Kegiatan PLH non formal yang pernah diikuti juga memberikan perbedaan persepsi diantara guru. Guru yang pernah mendapatkan pengalaman mengikuti kegiatan PLH non formal berupa seminar, pelatihan dan kegiatan lainnya yang memberikan kesempatan guru berinteraksi langsung dengan alam memiliki mean skor persepsi yang lebih tinggi dibandingkan guru yang tidak pernah mengikuti kegiatan PLH non formal sebelumnya, sedangkan kegiatan PLH non formal berupa lokakarya tidak memberikan persepsi yang lebih tinggi dibandingkan tidak adanya pengalaman PLH non formal. Lokakarya yang umumnya berupa pendalaman atau diadakan untuk merumuskan sesuatu nampaknya tidak dapat memberikan pemahaman yang lebih baik mengenai PLH kepada guru. Kegiatan PLH non formal dalam bentuk berbagai kegiatan yang memberikan kesempatan bagi guru untuk berinteraksi langsung dengan alam, seperti kegiatan penanaman dan permainan di alam membuahkan guru dengan mean skor persepsi paling tinggi diantara kegiatan PLH non formal lainnya. Kegiatan PLH non formal untuk peningkatan kapasitas guru sebaiknya didesain agar dapat memberikan kesempatan kepada guru untuk berinteraksi langsung dengan alam, sehingga guru dapat mengembangkan kepekaan terhadap alam dan lebih lanjut meningkatkan persepsi guru terhadap manfaat PLH.

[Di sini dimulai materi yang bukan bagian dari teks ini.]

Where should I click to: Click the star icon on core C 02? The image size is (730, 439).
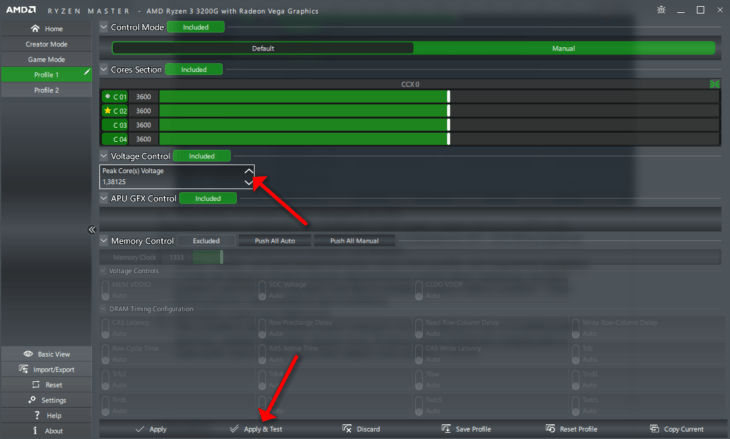108,110
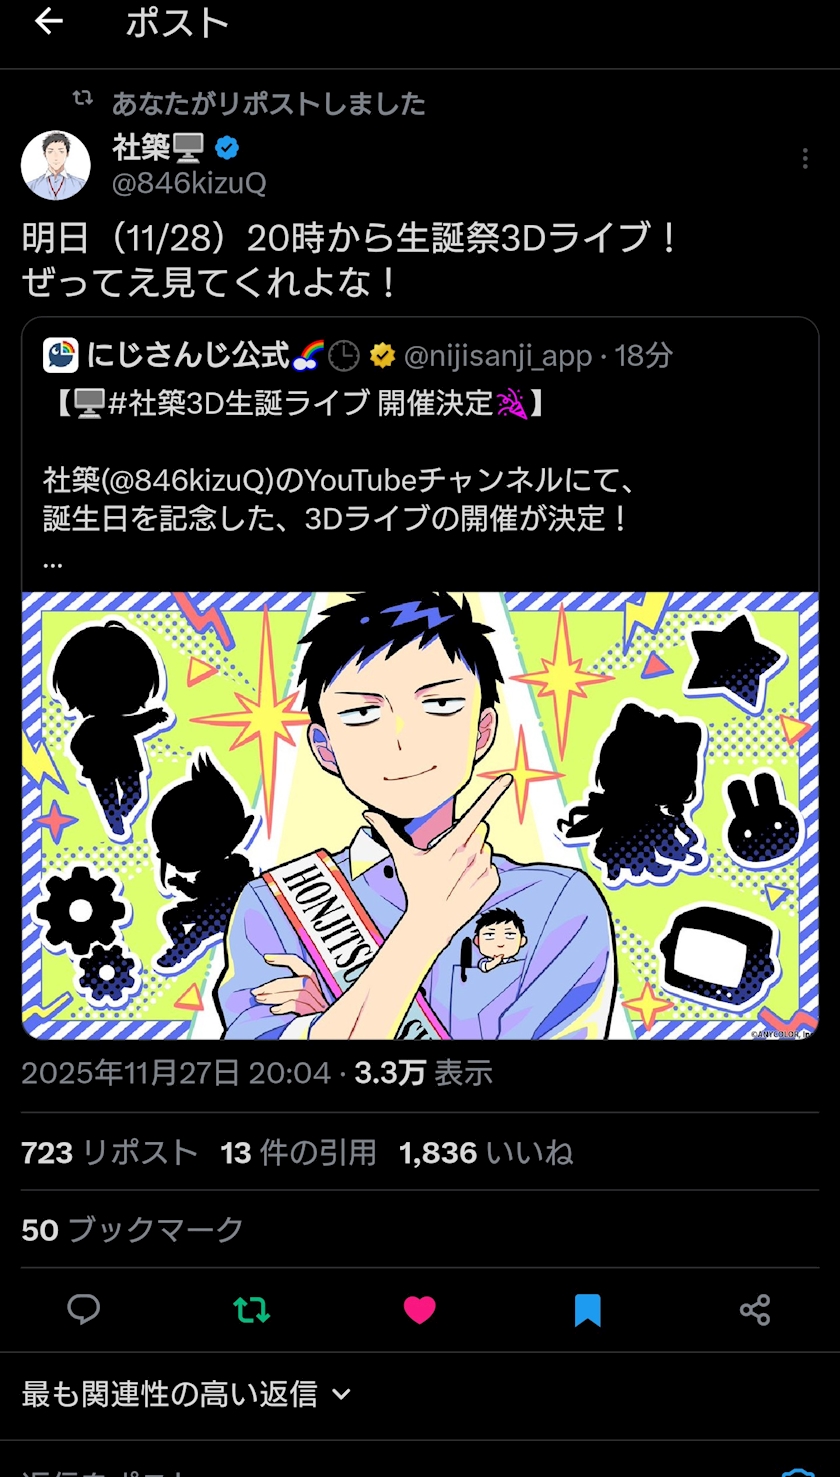This screenshot has width=840, height=1477.
Task: Expand the truncated quoted post at the ellipsis
Action: coord(53,562)
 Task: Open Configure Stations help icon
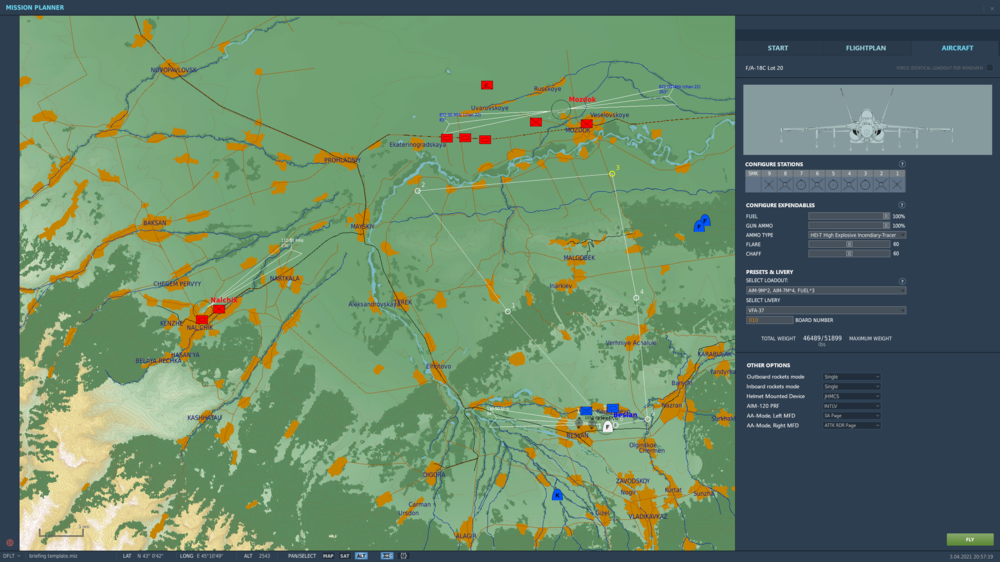pyautogui.click(x=902, y=164)
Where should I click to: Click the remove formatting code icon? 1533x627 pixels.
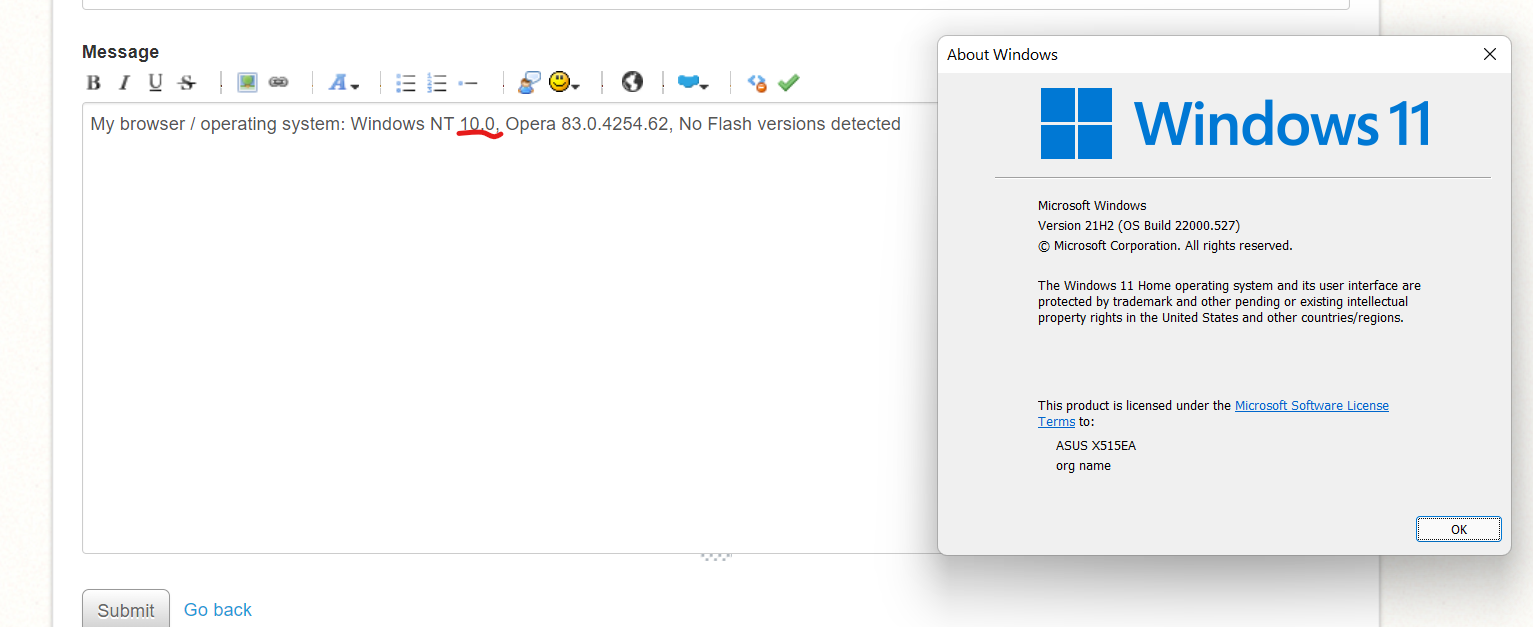click(x=757, y=83)
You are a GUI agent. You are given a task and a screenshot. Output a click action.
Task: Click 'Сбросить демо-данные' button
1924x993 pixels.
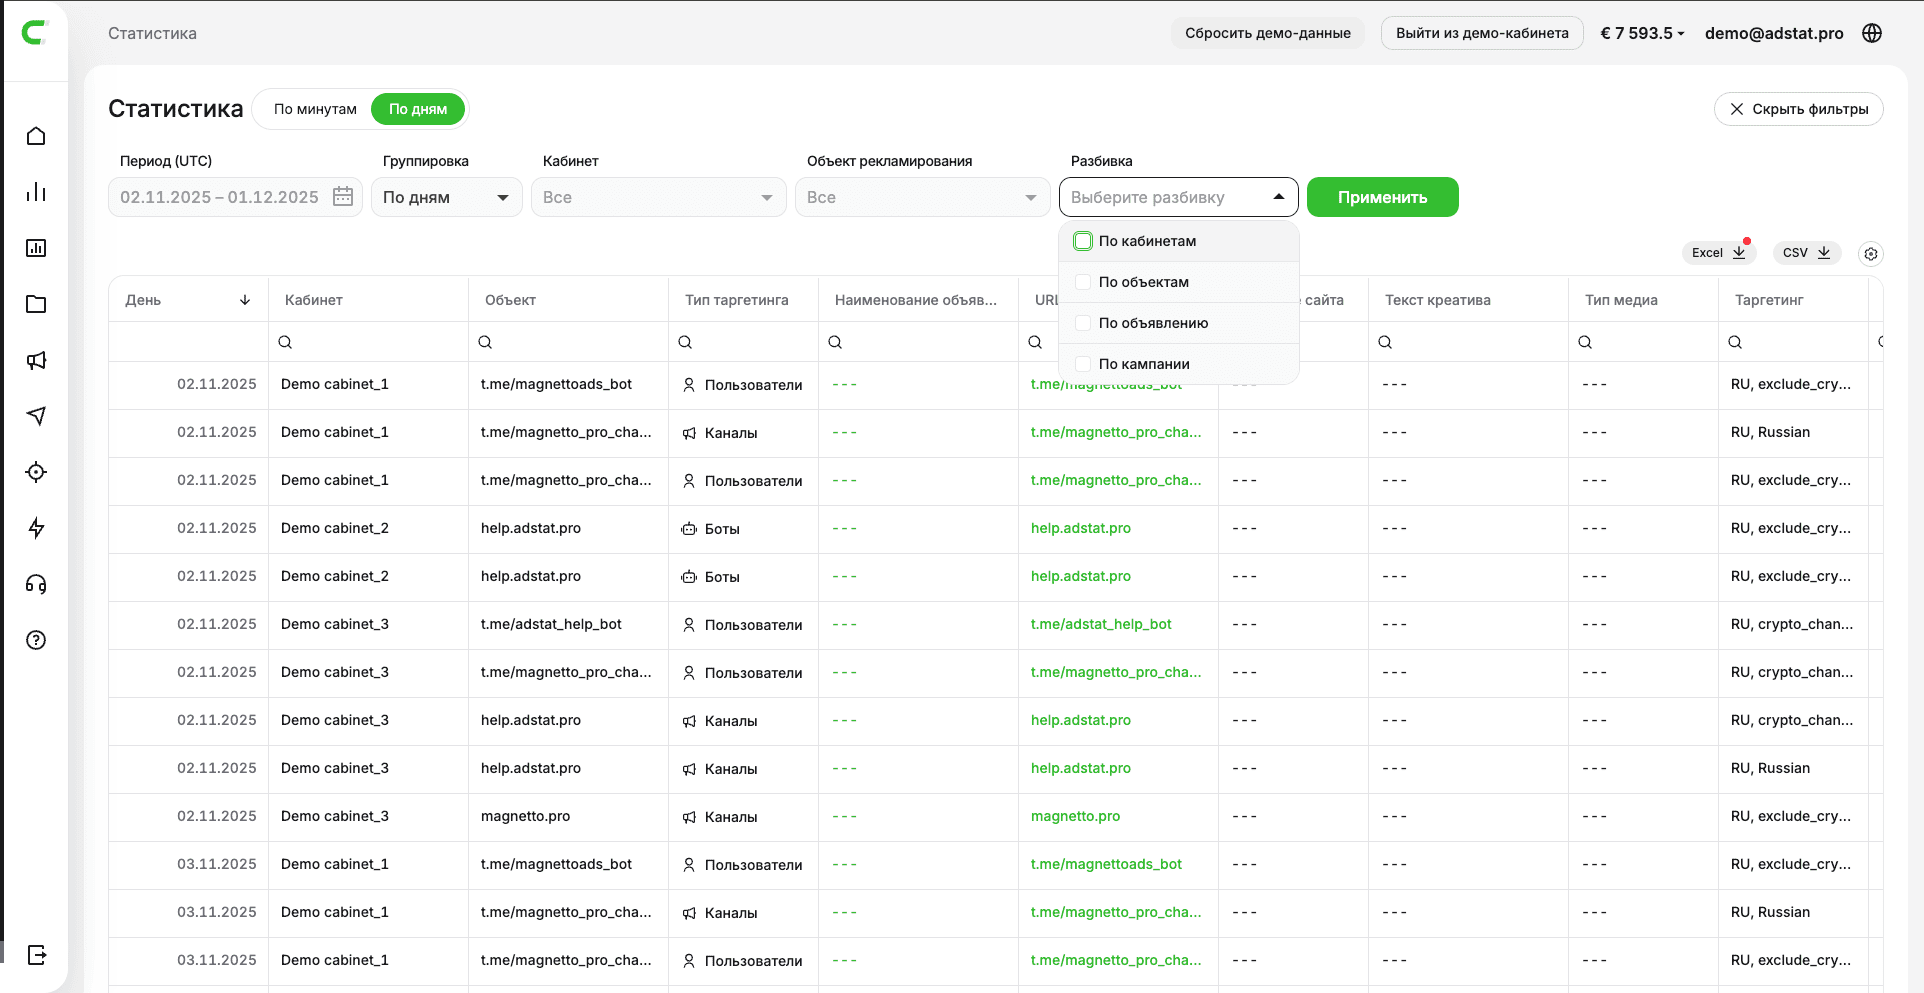point(1267,33)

Peubah lainnya yang mempengaruhi persepsi guru tentang manfaat PLH adalah pengalaman organisasi yang kegiatannya berfokus pada alam. Guru yang memiliki pengalaman organisasi dalam Pramuka memiliki mean skor persepsi tertinggi (4,5817), diikuti pengalaman organisasi dalam Saka Wana Bakti dan Pecinta Alam (4,5700), pengalaman organisasi lainnya (4,5700), dan terendah adalah guru yang tidak memiliki pengalaman organisasi apapun (4,1590). Kegiatan-kegiatan dalam organisasi tersebut memberikan kesempatan kepada guru untuk berinteraksi langsung dengan alam, sehingga meningkatkan kepekaan guru terhadap alam. Hal tersebut membuka wawasan guru tentang manfaat PLH bagi dirinya, siswanya, maupun lingkungannya.

c. Persepsi Guru tentang Luaran Pengajaran PLH yang Diharapkan dan Faktor yang Mempengaruhinya

Peubah Environmental Education (EE) teaching outcome expectancy/ETOE atau luaran pengajaran PLH yang diharapkan merupakan satu-satunya peubah

77

yang membangun faktor 3, yaitu persepsi guru tentang luaran pengajaran PLH yang diharapkan. Mean skor guru pada peubah ETOE cukup tinggi, yaitu sebesar 3,8710. Guru berpendapat bahwa pengajaran PLH yang efektif dapat memberikan respon positif dari siswa (hasil belajar tinggi). Namun demikian guru berpendapat bahwa penyebab kegagalan siswa dalam mencapai tujuan pembelajaran PLH (hasil belajar rendah) bukan hanya PLH yang tidak efektif, dan bukan sepenuhnya tanggung jawab guru. Artinya ada faktor lain yang dipandang oleh guru menjadi penyebab rendahnya hasil belajar siswa dalam PLH tersebut. Uji statistik dengan menggunakan korelasi Spearman, uji Kruskal-Wallis, maupun Mann-Whitney tidak menunjukkan adanya nilai yang secara statistik berbeda nyata, sehingga faktor yang berpengaruh terhadap persepsi guru SD sekitar hutan tentang luaran pengajaran PLH yang diharapkan tidak dapat ditentukan.